— BEGIN TEXT EXTRACT —

# mala::homeDavide “+mala” Eynard’s website

5Jun/122

## Octave clustering demo part 0: introduction and setup

As promised to my PAMI students, I have prepared a couple of demos to get a better grasp of how different clustering algorithms work. Hoping they could be useful for somebody else (and sure that this way I will not lose them so easily ;-)) I have decided to post more information about them here.

All the demos are in one single file and can be downloaded from the course page together with slides and other material (or if you only want the demo file follow this direct link). Once unpacked, you will find the following:

• data/*.mat (some example datasets)
• accuracy.m (calculates clustering accuracy)
• kMeansDemo*.m (k-means demos)
• L2_distance.m (calculates L2 distance between two vectors/matrices)
• laplacian.m (builds the Laplacian used by spectral clustering)

— END TEXT EXTRACT —
— BEGIN GIVEN INFORMATION —

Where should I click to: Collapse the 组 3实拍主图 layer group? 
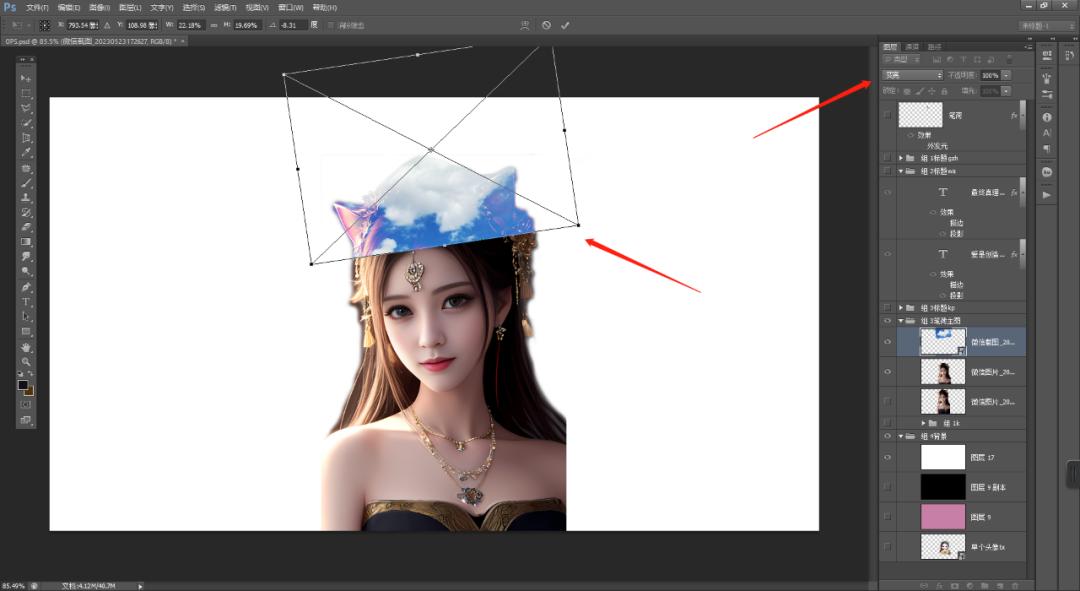(x=901, y=321)
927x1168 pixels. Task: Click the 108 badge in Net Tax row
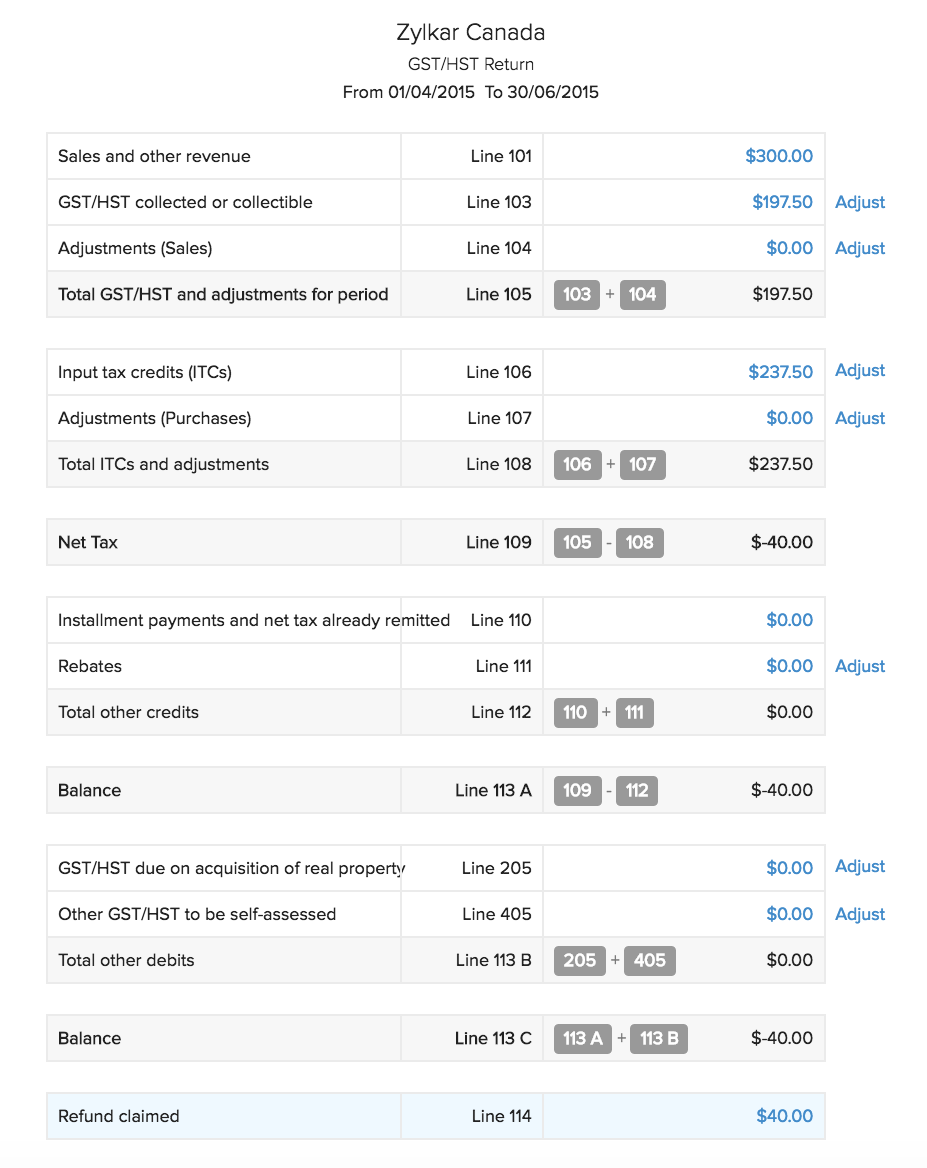coord(640,542)
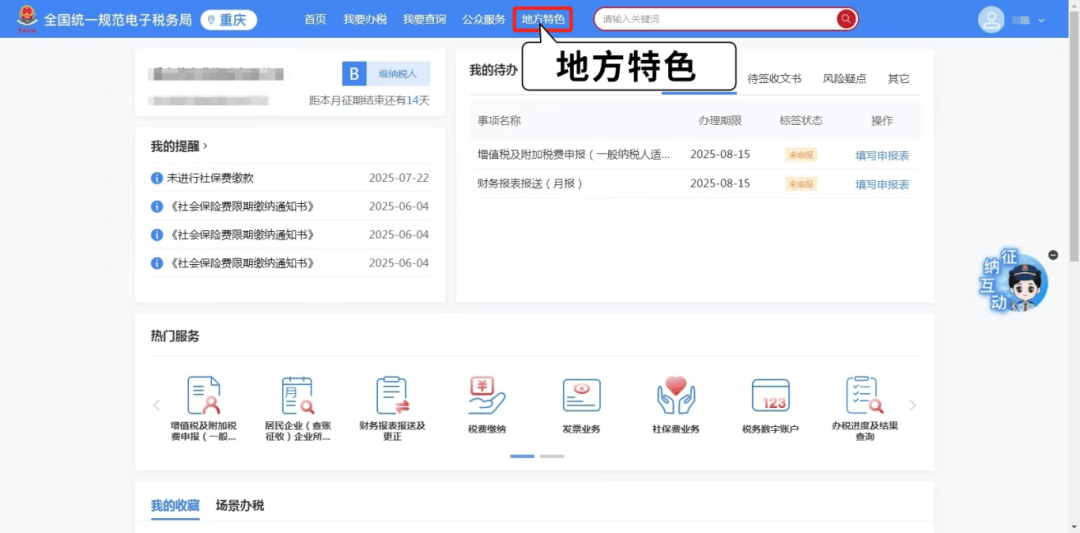Expand 我的提醒 with the chevron

click(x=206, y=146)
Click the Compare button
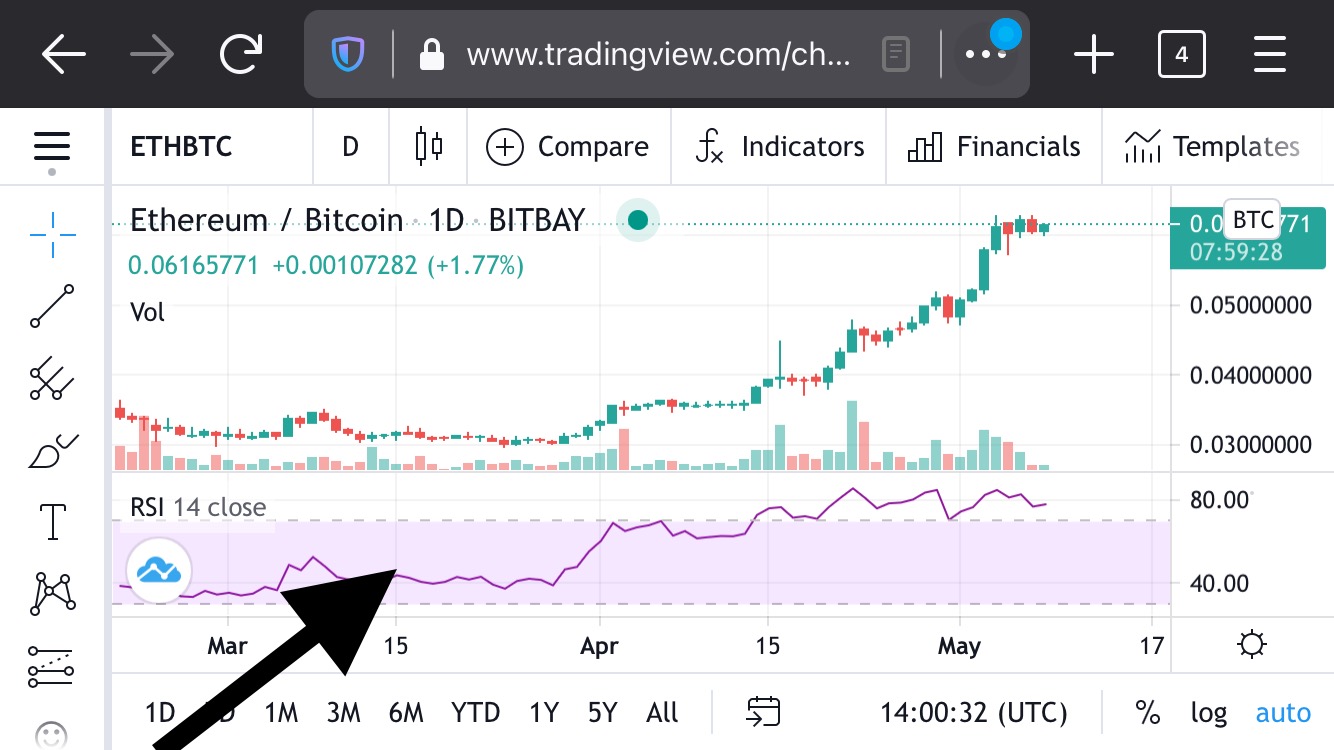 [x=567, y=147]
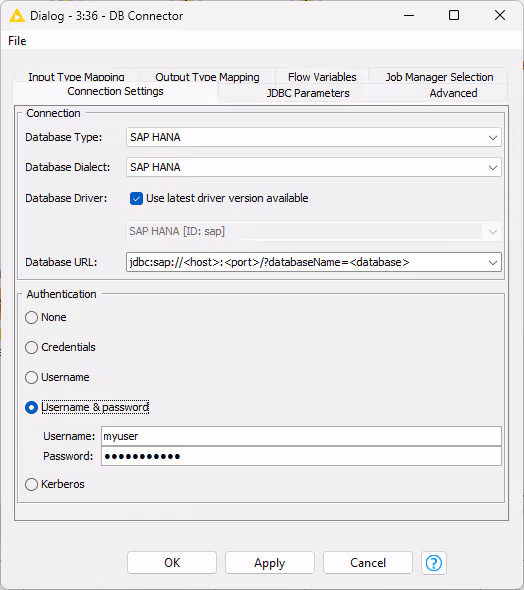The image size is (524, 590).
Task: Expand the Database URL template dropdown arrow
Action: [493, 262]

— END GIVEN INFORMATION —

** TASK GOAL **
In the Octave clustering demo introduction, what does the file laplacian.m build?

** TASK RESPONSE **
The Laplacian used by spectral clustering.